Antje Boetius creates a socio-political dialogue of science on climate change
Hector Fellow Antje Boetius advocates an expanded climate protection. She is one of the authors of a 2019 statement by the Leopoldina National Academy of Sciences. The title of the publication is "Climate Targets 2030: Pathways to a Sustainable Reduction of CO2 Emissions." This active role is related to her research, because, as she pointed out in a recent interview: Climate change is affecting even the deepest ocean regions.
She also sees dialogue with society as part of her mission.

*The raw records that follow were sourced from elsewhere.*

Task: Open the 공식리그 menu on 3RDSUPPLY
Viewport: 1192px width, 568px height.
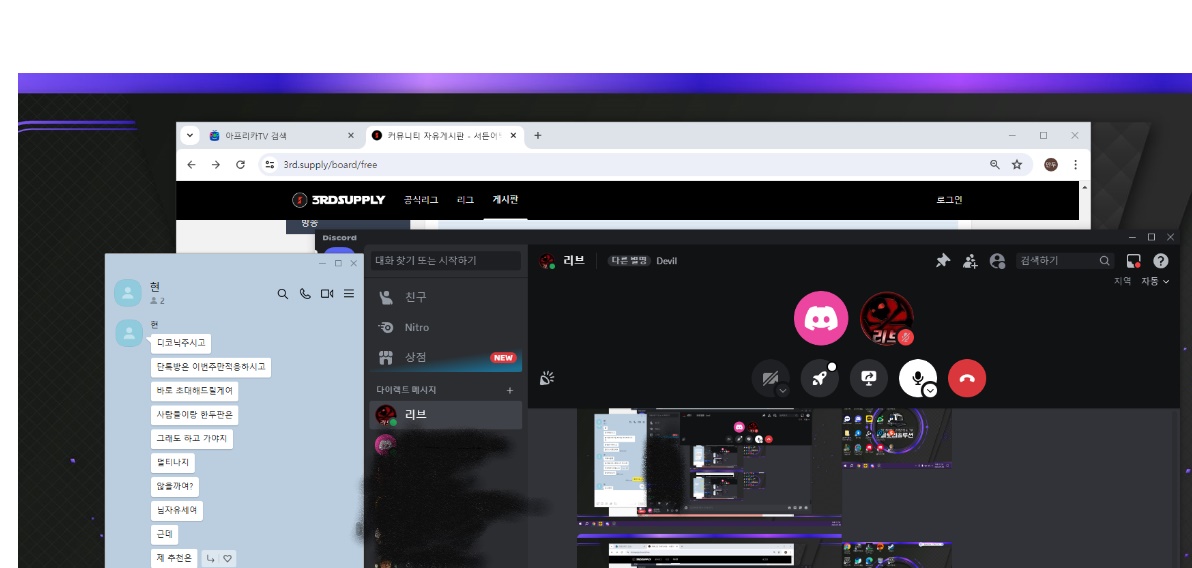Action: 421,200

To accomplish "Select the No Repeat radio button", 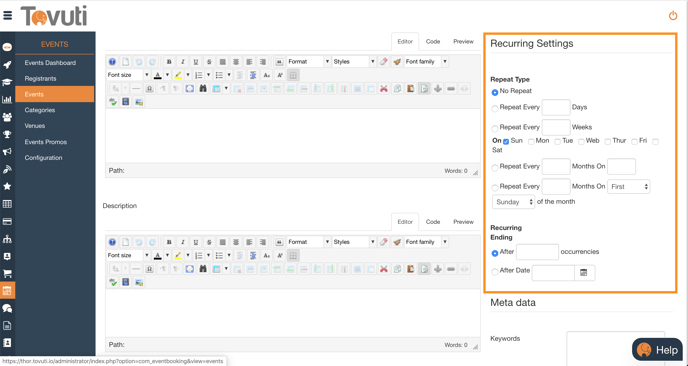I will coord(495,92).
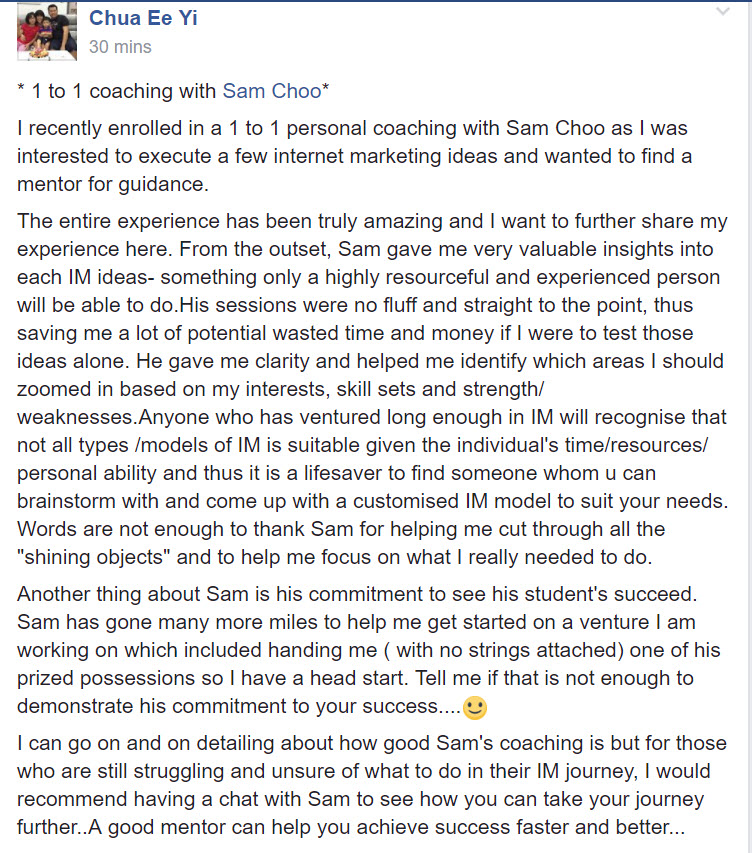Click the paragraph beginning 'I recently enrolled'
This screenshot has height=853, width=752.
[x=354, y=156]
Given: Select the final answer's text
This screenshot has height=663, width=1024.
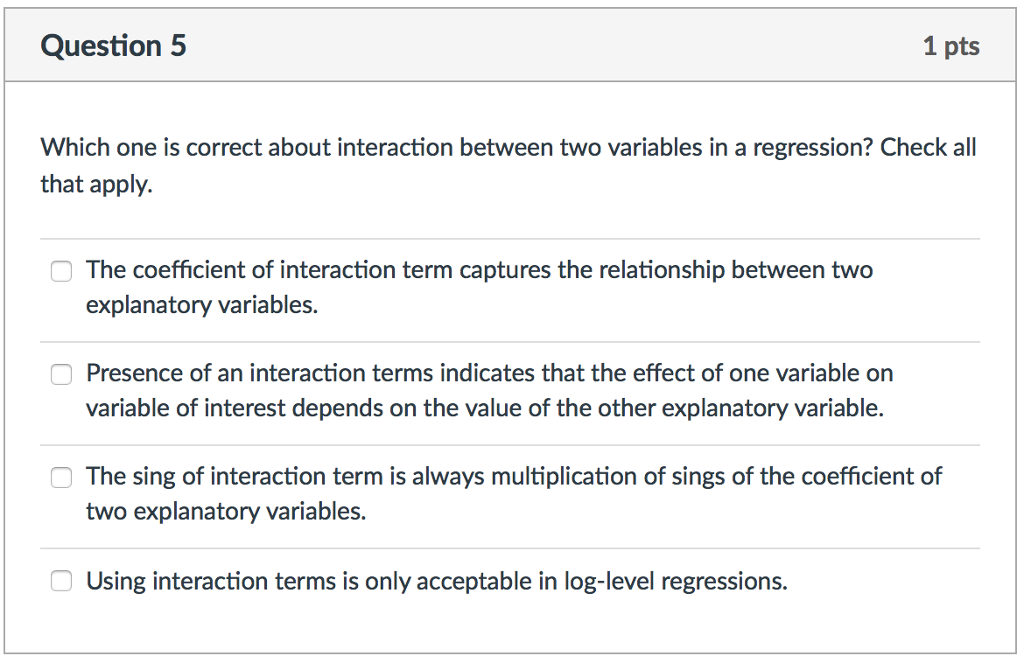Looking at the screenshot, I should click(x=437, y=581).
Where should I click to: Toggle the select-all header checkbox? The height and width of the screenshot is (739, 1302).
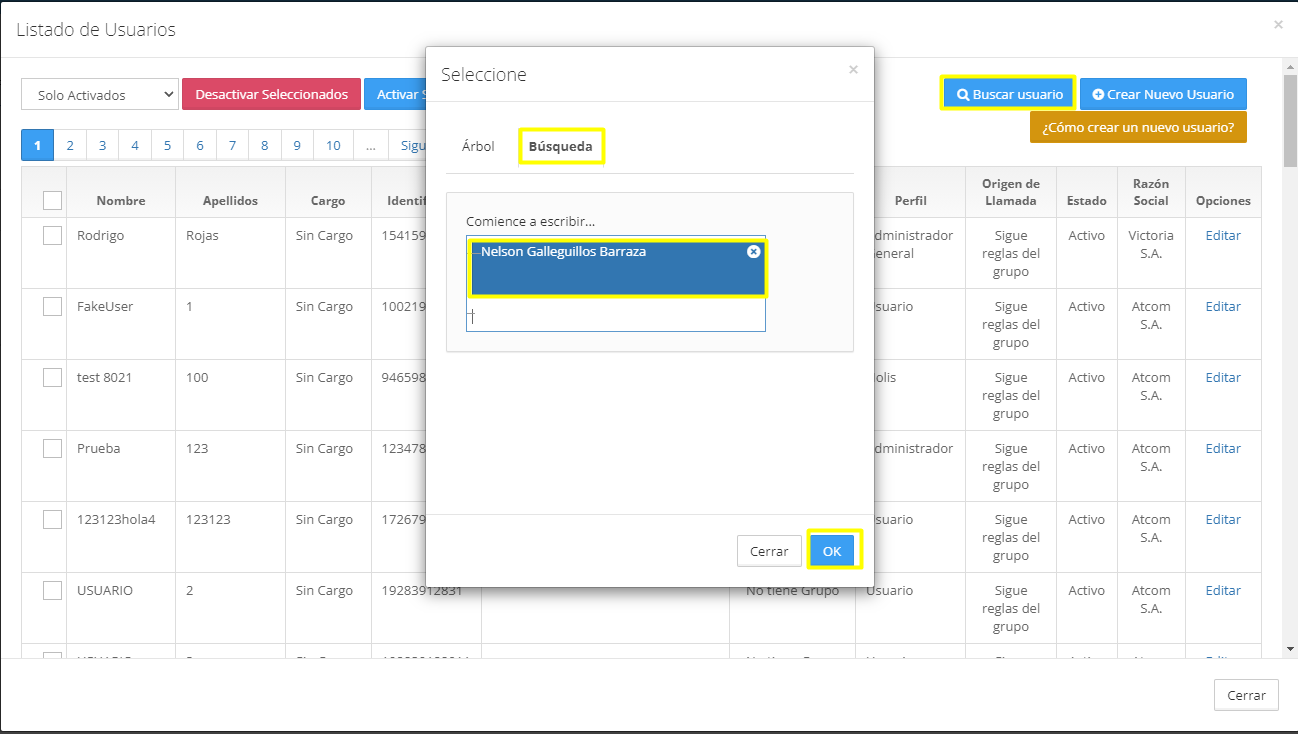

In this regard, the deep-sea researcher tries to explain, what impact humans have on nature and how these changes are already visible today, in order to initiate a discourse on socio-political decisions.
She also visits schools and introduces students to the fascination of the deep-sea with its multitude of extraordinary and exciting creatures and life forms as well as their interactions. She discusses a lot with the pupils, some of whom ask extremely difficult questions. In a recent article, she recounts how one pupil asked the question, "To which court does a fish actually go when we ruin its habitat?".
Antje Boetius notes that the overarching problem of dealing with nature in schools, including the issue of the oceans, is too narrowly focused on the subject of physical connections and individual behavior. However, the topic is also suitable, for example, to comprehensively develop aspects of politics, economics and international cooperation in civics, history and geography, says Boetius. In this context, it is important to provide teachers with appropriate training and continuous education, she said.
In political discussions, that are so relevant, a lot of facts are needed in order to understand, that climate change and also environmental degradation are connected to other major global problems, which is why the work of scientists like Antje Boetius is so important.